__Directions__.
What you give back must match the data exactly, minus the pictures.

__Data excerpts__.
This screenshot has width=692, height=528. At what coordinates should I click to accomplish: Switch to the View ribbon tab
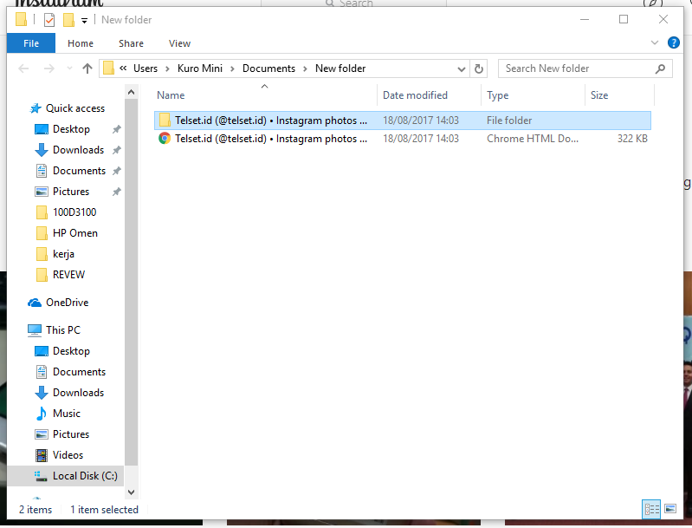179,43
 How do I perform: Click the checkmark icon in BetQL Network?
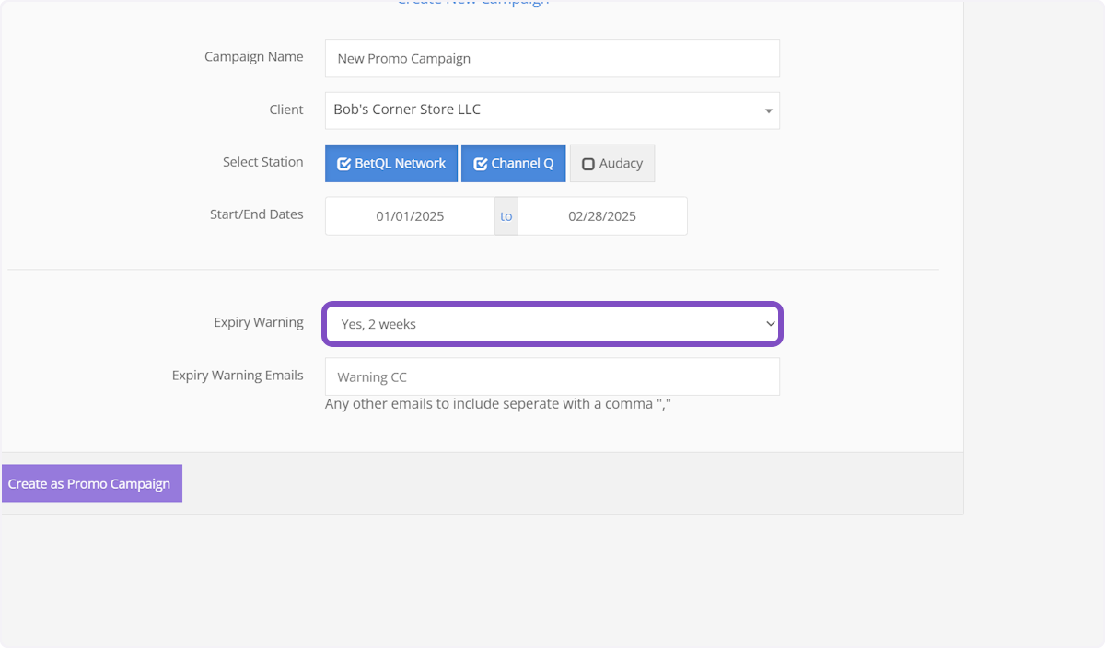click(343, 164)
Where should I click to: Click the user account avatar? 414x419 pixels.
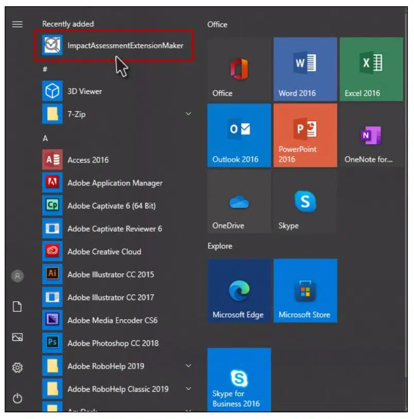pyautogui.click(x=18, y=276)
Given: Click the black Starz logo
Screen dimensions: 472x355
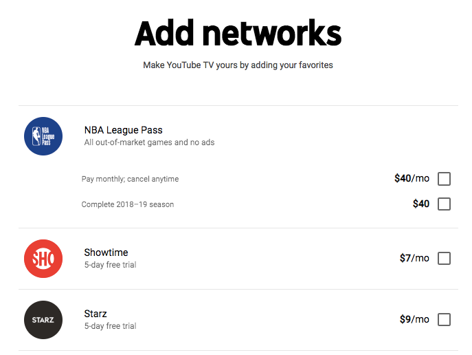Looking at the screenshot, I should click(x=43, y=320).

__Response below__.
This screenshot has width=692, height=528. At what coordinates should I click to accomplish: Switch to the View ribbon tab
179,43
 How do I perform: Click the checkmark icon in BetQL Network?
click(343, 164)
Where should I click to: Click the user account avatar? 414x419 pixels.
pyautogui.click(x=18, y=276)
Given: Click the black Starz logo
Screen dimensions: 472x355
Looking at the screenshot, I should click(x=43, y=320).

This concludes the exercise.